En mars 1953, nul ne sait comment se départageront ceux qui, portant en terre le camarade Staline, tiennent gravement les cordons du poêle. La réponse vient trois mois plus tard quand, le 27 juin, le camarade Beria ne paraît pas au Bolchoï où on joue "Les Décabristes". L'ancien responsable de la police et du renseignement a été arrêté la veille, il va être exécuté.

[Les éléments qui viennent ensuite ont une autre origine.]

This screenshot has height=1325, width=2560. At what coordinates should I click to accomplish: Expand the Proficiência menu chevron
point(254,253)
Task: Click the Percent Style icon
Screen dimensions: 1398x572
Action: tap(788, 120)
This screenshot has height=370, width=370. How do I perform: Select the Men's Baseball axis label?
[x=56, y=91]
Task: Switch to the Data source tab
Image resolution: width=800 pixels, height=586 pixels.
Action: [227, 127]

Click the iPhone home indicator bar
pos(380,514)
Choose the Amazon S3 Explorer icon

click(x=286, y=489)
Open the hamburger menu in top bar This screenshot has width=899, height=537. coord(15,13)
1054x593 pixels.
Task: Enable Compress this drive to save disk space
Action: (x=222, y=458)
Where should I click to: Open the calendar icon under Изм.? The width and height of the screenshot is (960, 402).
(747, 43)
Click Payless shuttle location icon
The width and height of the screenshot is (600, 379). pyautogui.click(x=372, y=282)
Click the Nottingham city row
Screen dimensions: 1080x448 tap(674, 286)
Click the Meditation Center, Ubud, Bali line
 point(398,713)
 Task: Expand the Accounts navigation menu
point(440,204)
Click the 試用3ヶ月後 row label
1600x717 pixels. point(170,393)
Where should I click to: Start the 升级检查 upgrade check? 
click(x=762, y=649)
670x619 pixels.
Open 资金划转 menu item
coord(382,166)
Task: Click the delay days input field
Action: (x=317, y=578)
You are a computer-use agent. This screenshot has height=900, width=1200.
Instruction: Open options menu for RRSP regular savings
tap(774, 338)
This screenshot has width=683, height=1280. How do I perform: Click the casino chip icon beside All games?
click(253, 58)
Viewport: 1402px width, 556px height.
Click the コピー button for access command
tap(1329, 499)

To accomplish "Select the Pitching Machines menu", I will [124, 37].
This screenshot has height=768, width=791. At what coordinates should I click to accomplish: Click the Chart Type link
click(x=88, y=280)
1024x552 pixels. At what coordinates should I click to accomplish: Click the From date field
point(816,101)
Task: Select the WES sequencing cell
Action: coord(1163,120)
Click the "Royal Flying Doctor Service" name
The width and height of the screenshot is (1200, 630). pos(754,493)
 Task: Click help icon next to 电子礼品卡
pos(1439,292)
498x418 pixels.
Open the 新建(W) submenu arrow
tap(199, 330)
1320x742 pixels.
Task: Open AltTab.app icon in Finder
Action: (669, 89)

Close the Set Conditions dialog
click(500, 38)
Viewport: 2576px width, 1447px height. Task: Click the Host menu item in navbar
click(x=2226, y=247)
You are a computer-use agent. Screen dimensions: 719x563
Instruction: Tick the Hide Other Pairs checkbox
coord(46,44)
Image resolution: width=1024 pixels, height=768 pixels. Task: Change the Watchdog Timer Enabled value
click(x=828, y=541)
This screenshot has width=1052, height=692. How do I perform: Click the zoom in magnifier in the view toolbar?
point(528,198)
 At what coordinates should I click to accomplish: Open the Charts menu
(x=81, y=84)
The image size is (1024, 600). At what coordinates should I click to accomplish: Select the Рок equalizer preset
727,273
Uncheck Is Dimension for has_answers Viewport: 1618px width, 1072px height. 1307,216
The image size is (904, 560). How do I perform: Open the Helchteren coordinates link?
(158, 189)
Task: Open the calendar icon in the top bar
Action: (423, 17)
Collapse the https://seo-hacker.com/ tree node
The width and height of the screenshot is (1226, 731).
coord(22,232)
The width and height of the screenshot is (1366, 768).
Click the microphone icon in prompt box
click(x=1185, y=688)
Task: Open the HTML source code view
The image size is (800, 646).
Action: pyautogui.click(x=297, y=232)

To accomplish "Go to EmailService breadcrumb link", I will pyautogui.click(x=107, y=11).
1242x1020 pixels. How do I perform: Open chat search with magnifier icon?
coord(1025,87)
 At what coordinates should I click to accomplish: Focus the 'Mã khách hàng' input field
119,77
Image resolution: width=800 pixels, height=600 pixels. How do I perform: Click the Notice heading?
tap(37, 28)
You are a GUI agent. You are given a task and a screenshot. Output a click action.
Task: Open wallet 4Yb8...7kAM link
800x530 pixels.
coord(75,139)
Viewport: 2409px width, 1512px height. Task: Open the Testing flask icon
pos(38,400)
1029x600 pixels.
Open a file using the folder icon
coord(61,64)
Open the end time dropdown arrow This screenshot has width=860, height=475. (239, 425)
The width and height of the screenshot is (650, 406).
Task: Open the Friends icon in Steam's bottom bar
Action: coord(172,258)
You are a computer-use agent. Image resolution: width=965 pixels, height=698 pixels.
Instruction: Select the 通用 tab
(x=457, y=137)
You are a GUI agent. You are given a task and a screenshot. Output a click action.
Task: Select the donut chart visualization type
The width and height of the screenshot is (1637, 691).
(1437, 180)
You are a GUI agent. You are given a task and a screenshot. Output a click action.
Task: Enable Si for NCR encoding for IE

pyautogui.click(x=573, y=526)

Lavrenti Beria avec Staline et la fille de celui-ci, Svetlana
Lavrenti Beria avec Staline et la fille de celui-ci, Svetlana © cc

On pense au spectaculaire retournement de situation qui s'est produit en Corée du Nord ce mois de décembre 2013. L'ex numéro 2 saisi par deux colosses devant les cadres du Parti, livides, emmené vers la mort et traité comme le fut Beria de conspirateur et de violeur.

Sauf qu'en 1953, l'opération d'élimination, beaucoup plus discrète, concernait l'un des deux plus puissants pays du monde. Elle eut des conséquences considérables. En dépit de la version qu'imposa plus tard Khrouchtchev, elle ralentit la déstalinisation que Beria voulait accélérer et elle maintint le régime sur la route de la Grande Russie alors que le géorgien Beria aurait voulu changer de cap.